When the second game started I was thinking that I would be ok because I could usually break his serve so I was still in the match. After some misses and a long game I got the break and the score was at 1–1. The game was hard, I missed a lot of shots and was very frustrated because I couldn’t hit the ball the way that I wanted.
Frustration kicked in.
I started doing stupid things, missing even more, I was missing shots, serves, everything and getting angrier at myself for missing so much. Of course everyone knows what happened next.
I lost the game.
1–2.
The rest of the practice was a waste. I gave in to frustration and could not play more than 2 shots without getting mad. After the end of the practice I left the court very sad and angry at myself for that pitifull training session.
Next day was very busy so that feeling didn’t come to mind again.But Sunday when I had more free time, that practice session came back to mind and I started thinking why was I so angry at myself?
It made no sense.
Everyone misses at Tennis, even pro players. Everyone eventually loses at sport!
So after some thought I reached a conclusion..
Expectations.
I had high expectations of myself.
I got angry and sad because I expected to hit the ball exactly to the spot that I wanted and I expected to win easily against my opponent. I was blind to see that I was doing some decent shots even if they were not perfect; my opponent was really trying and playing well and won the game with all the merit.
That made me realise that this applies to several things in our lives: we have expectations about people or about events, and when reality kicks in we get sad and upset. This is just a bad mindset that will never get us the results we want.
In my case what I should have done was to practice applying the growth mindset(this comes from “Mindset: The New Psychology of Success” by Carol S.Dweck) where before practice I plan on what I’ll focus on that session.
For example, “I’ll try to focus more on not rotating my right leg when I hit my forehand”. In this case if my shots go in or out it doesn’t matter, because that’s not what I’m training for. I’m just trying to improve that part of the movement.

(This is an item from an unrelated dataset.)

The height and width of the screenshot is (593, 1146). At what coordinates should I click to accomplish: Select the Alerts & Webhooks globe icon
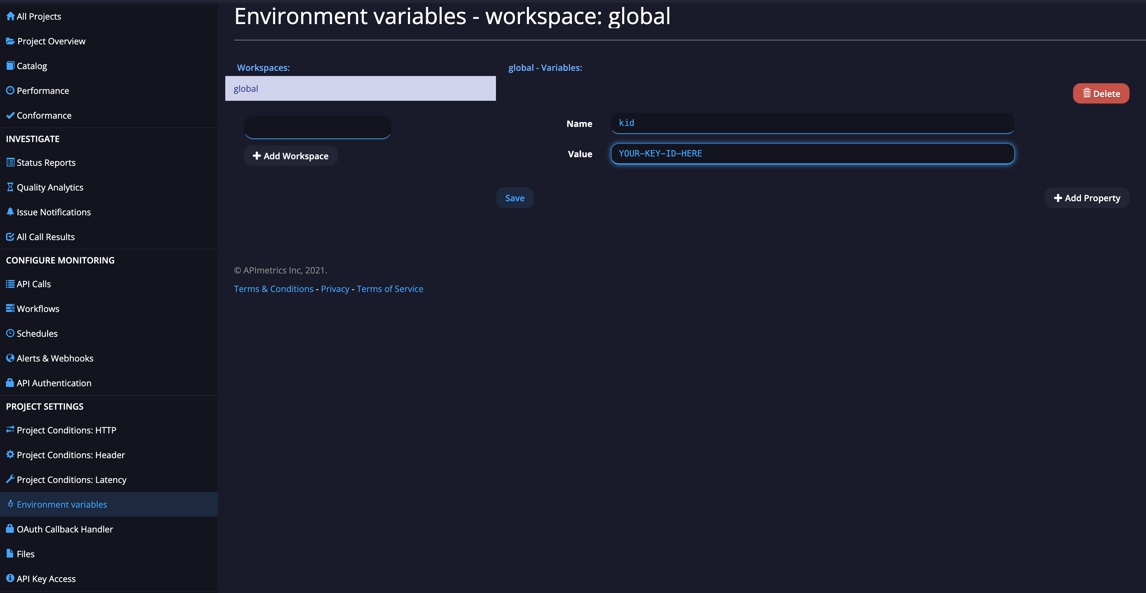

This is also called Deliberate Practice and can be applied to an array of practices.
With this mindset you should remove all expectations you have and just focus on that movement and that movement only; everything else leave it to other training session.
Of course this is easier said than done, we are all human beings and those feelings are hard to contain but still we should make an effort to change our mindset.
With this change we can get better at what we practice, because we are making deliberate practice and at the same time we’ll be happier because all those expectations are gone along with that frustration.
Some food for thought if you want to dig some more into this.
Progress Table:
Books: 1/4
Courses/MOOCs : 0/2
I delayed this a bit because I had a deadline at school for a project so I had to put more time into that.